Читаем Бабушка, Grand-mere, Grandmother... Воспоминания внуков и внучек о бабушках, знаменитых и не очень, с винтажными фотографиями XIX-XX веков полностью

Вообще, бабушке, когда она бывала в хорошем настроении, нравилось удивить собеседника каким-нибудь парадоксом, острым словцом или поразить эрудицией, не свойственной деревенской жительнице. Возможно, этим она подсознательно хотела оградить себя от засасывания вязкой деревенской средой, но все равно к ней понемногу возвращалось исконное «окание», в ее речи появлялось все больше деревенских словечек и выражений. В глазах деревенских баб, всяких Волганих и Пузырих, она из горожанки Анны Соколовой все больше превращалась в свою деревенскую Соколе ну. Однако ей не хотелось теряться в массе, хотелось сказать, например, заезжему корреспонденту, что она пережила уже шестерых царей (если считать царями Ленина и Сталина и еще, кажется, Керенского, которого уж никак царем не назовешь). Ленин для бабушки, как и для многих, был «добрым царем», давшим крестьянам землю, а Сталин – «грозным царем», победителем немца. Дословно помню вполне искреннюю приписку в бабушкином письме от какого-то марта 1953 года: «А еще мы горюем по нашему дорогому Сталину, ну да и этот [имелся в виду Маленков. – А. У.] будет не хуже». Но наследники Сталина, по мнению Анны Васильевны, в целом крестьянских надежд не оправдали. При Хрущеве церкви стали исподволь закрывать, начались дерганья и приказания-указания относительно каких-то торфоперегнойных горшочков и кукурузы. Новые налоги и всяческие притеснения придавливали крестьян, чтобы заставить их больше работать в колхозах и не тянуться к своему хозяйству, но тщетно: как только дали паспорта, из деревень начался отток в города, а также на целину, где поначалу еще разрешалось держать скот. Сама Анна Васильевна чувствовала приближение каких-то фатальных перемен, пыталась передать это тревожное предчувствие и мне, указывая на зарастающие коровьи тропки в лесу, на не наезженные проселочные дороги, на первые, тогда еще редкие, заброшенные избы, но я не верил и был преисполнен молодым оптимизмом.

* _Данные_:
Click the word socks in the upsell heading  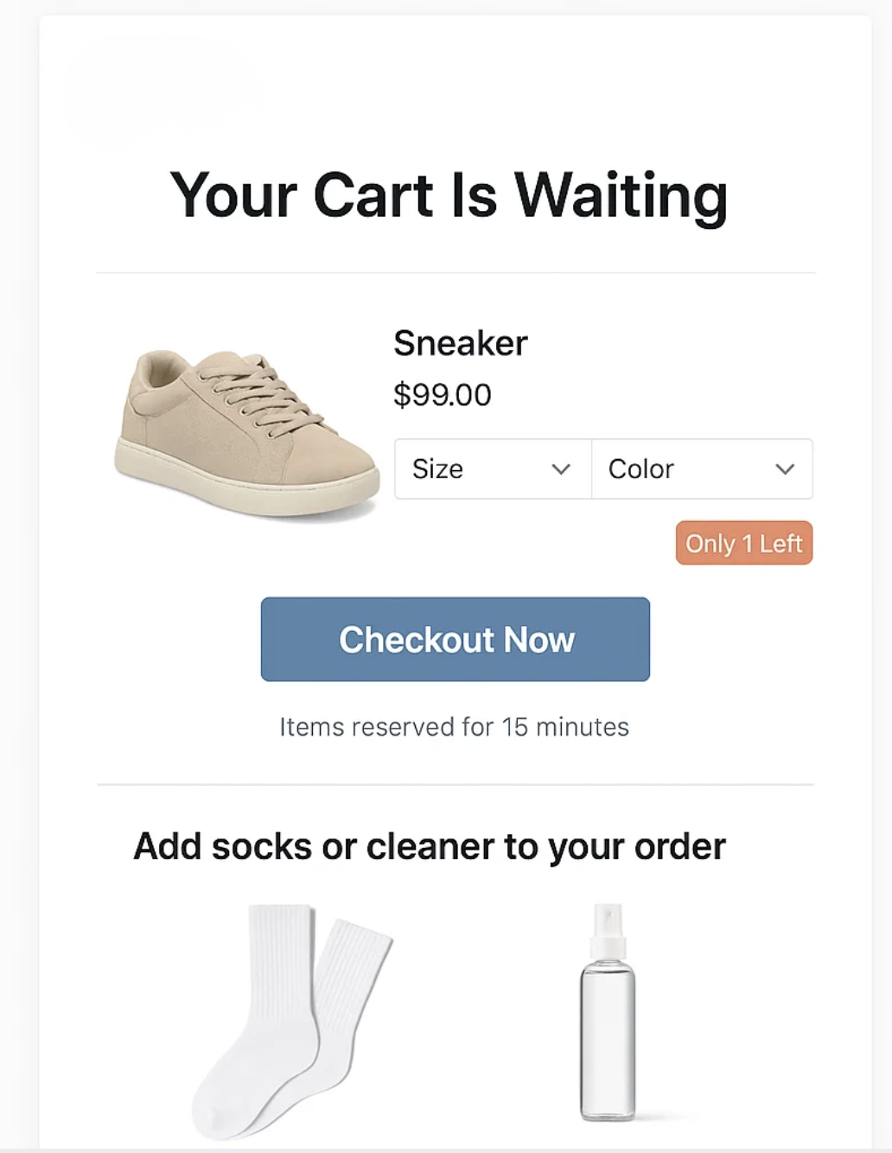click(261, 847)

...

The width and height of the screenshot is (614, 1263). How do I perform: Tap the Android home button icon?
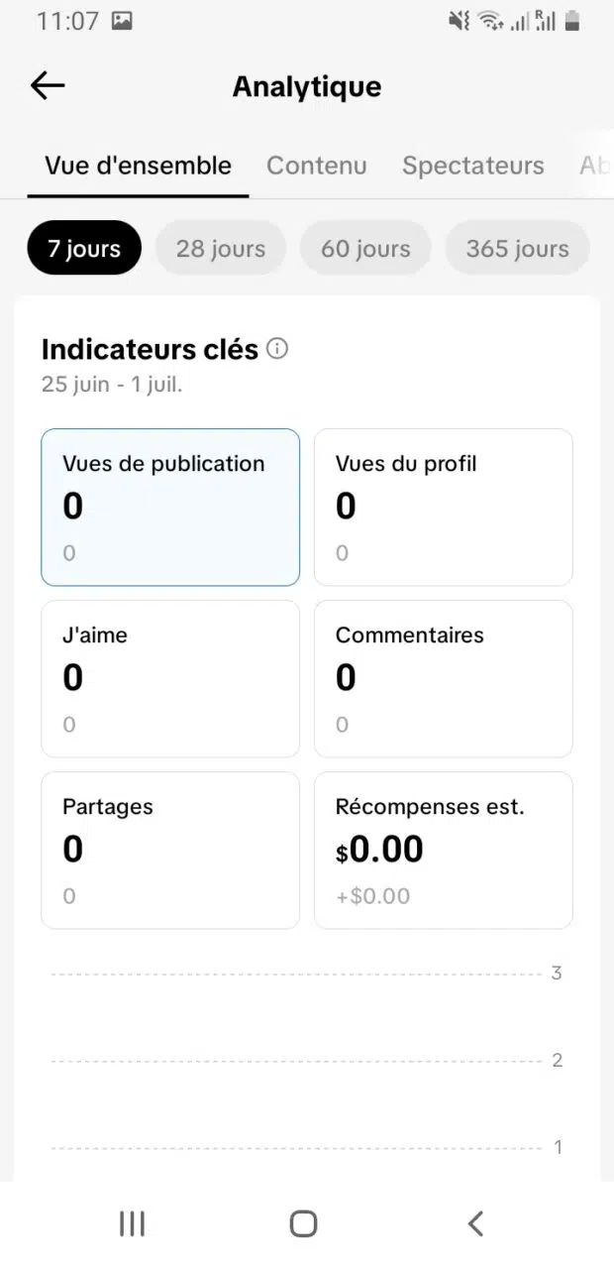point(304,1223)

* _Условие задачи_:
Напишите продолжение отрывка воспоминаний о бабушке Анне Васильевне, начиная сразу после его последнего предложения.

* _Ответ к заданию_:
Всякий раз, когда в конце августа я уезжал в Питер, бабушка выходила за околицу, чтобы проводить меня. «Прощай, Андрюша! Уж, наверное, в последний раз!» – крестила она меня и обнимала. Желтая песчаная дорога была пустынна, как на картине, и высокие ели стеною стояли по ее сторонам. Теперь вдоль той же дороги кусты да канавы, а по разбитому асфальту то и дело проносятся тяжело нагруженные лесовозы.

Когда я уезжал в свою первую экспедицию, бабушка, кажется, спросила, есть ли у меня девушка. «Поди-кось, нашел какую ни на есть на своей беседе? А нет – так пока и нешто!» Зимой я снова приехал в Григорково: кататься на лыжах. Тогда я заблудился в «лесах и полях» и чуть было не проскочил свою деревню. Бабушка молилась за меня как в старые «добрые» волчьи времена. Очень уютным казался мне этот занесенный снегом домик, куда так и не удосужились провести электричество. Миром и спокойствием веяло от бабушкиных рассказов у самовара. На следующий год Анну Васильевну тетя Нюра увезла жить к себе в райцентр, а дом в Григоркове был продан соседке Нинке, матери-одиночке.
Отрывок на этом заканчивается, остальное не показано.